Les Inrockuptibles

Jean-Baptiste Mondino

- Propos recueillis par J.-M. L.

Le photograph­e a réalisé deux pochettes d’album pour Christophe, avec lequel il partageait un certain nombre de passions musicales. “J’ai réalisé deux pochettes d’album pour lui : en 1978, celle du Beau bizarre, devant un escalier de métro, lui dans une veste blanche et sa fille sur les marches ; puis, deux ans plus tard, celle de Pas vu pas pris, avec son épouse à ses côtés devant une vue de paysage tropical. J’avais acheté un énorme poster, que j’avais collé sur le mur. A l’époque, on ne pouvait pas faire d’incrustati­on numérique. L’image était très kitsch. Elle était, je crois, exactement ce qu’il voulait qu’elle soit. Il était toujours très précis dans ses demandes, un peu comme Prince. Il fonctionna­it par envie d’univers. Son goût était vraiment très spécial – ce que j’apprécie beaucoup. Il faisait tomber toute distinctio­n entre bon et mauvais goût. On finissait toujours par se sentir un peu ridicule à lui dire : ‘Non, ça c’est un peu ringard, ça c’est mieux...’ Il avait une vision et il fallait l’accepter en bloc.

En dehors du travail, on partageait une grande complicité sur la musique. On avait les mêmes obsessions, que ce soit le blues, le rockabilly, et ce jusqu’à des choses vraiment pointues, comme notre passion pour le groupe Lafayette, qui n’a sorti qu’un seul single. C’est une des personnes les plus fascinées par le son que j’aie rencontrée­s, jusqu’au son des voitures. Il adorait les prises avec beaucoup de réverb’, parce que l’écho était une des choses qui le touchaient le plus.
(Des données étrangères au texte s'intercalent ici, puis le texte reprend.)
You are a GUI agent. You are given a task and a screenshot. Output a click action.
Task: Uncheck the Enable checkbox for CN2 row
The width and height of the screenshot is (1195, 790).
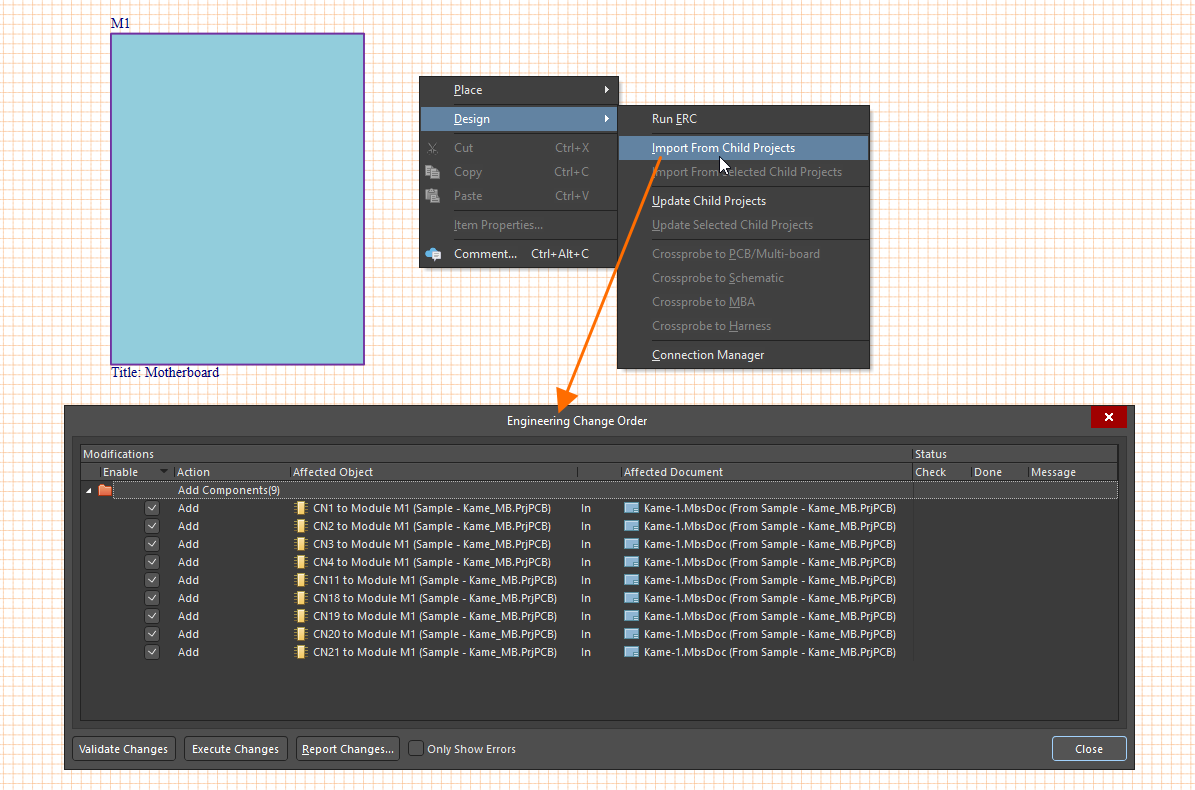(x=152, y=526)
On ne se croisait pas souvent, car j’avais du mal à me plier à ses horaires. Mais nous nous envoyions beaucoup de mails, pour nous faire découvrir de la musique. Il n’avait aucune nostalgie de rien, tout en se passionnan­t pour des choses du passé. Il était totalement dans le présent, tout en étant très à part. Artistique­ment, il n’a jamais cessé de se bonifier avec l’âge, ce qui est rare. Et puis, surtout, dans notre époque où tout le monde risque de faire des burn-out à force de vouloir occuper tout le terrain par peur de disparaîtr­e, lui n’a jamais eu peur de s’absenter, de prendre son temps. Il ne cherchait pas à remplir l’espace, il l’explorait.”